[GOAL OF THE EXERCISE]:
Say whether each statement below agrees with the carbon footprint text, answering yes or no and quoting the deciding words: (a) In 2012 China was responsible for 25% of global carbon emissions. (b) Chinese exports account for about half of China's emissions. (c) A love of big machines is one of the writer's two reasons.

Is anyone else tired of hearing about how to shrink your carbon footprint? I guess it’s fine info if you swing that way, but from the perspective of balance there seems to be a lack of information on how to go about increasing your carbon footprint. As a red blooded American I have a problem with this for two reasons. First, the great, some would say the greatest, American tradition is the tradition of going against the grain. And the second is like it; a love of big machines.
In deference to these two great traditions I have decided to compile a brief guide to increasing your carbon footprint. Because if you’re gonna piss people off it might as well be fun.
- Buy Chinese. Chinese manufacturing is the most environmentally toxic endeavor on the planet. In 2012 China was responsible for 25% of global carbon emissions, and it’s only going up. Chinese exports account for about 1/4 of the countries emissions. By purchasing Chinese products you are actively investing in the largest carbon footprint on the planet.

[STUDY MATERIAL]:
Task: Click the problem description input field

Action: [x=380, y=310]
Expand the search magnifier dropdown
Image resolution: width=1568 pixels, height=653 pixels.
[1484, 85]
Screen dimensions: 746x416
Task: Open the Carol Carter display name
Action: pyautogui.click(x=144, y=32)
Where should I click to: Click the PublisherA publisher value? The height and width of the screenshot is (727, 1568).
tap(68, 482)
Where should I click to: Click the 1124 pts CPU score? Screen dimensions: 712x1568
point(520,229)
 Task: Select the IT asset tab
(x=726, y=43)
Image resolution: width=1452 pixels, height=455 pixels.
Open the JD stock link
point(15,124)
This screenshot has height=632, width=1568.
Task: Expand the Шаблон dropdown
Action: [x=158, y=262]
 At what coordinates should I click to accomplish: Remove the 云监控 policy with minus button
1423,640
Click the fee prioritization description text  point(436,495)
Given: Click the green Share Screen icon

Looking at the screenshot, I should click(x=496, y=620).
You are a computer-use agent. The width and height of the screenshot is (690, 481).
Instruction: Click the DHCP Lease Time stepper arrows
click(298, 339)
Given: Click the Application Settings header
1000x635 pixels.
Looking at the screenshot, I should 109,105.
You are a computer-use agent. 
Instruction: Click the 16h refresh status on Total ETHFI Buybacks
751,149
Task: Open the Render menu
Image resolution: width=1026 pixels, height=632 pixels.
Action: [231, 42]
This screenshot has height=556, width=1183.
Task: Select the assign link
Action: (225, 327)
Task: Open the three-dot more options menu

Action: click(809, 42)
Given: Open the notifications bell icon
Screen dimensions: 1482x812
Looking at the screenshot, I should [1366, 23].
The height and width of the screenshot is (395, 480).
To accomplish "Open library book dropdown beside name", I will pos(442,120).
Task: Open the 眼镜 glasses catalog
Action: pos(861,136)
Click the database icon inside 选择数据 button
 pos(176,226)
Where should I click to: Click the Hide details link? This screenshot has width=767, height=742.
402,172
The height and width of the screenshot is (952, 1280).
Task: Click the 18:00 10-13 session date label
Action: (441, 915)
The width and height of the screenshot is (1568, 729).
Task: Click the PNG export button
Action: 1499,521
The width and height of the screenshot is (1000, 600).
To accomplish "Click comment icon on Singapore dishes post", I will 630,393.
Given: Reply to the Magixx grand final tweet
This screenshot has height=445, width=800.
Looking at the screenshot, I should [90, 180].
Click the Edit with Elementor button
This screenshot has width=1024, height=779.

[SOLUTION]:
(a) Yes: "In 2012 China was responsible for 25% of global carbon emissions"
(b) No: "Chinese exports account for about 1/4 of the countries emissions"
(c) Yes: "And the second is like it; a love of big machines."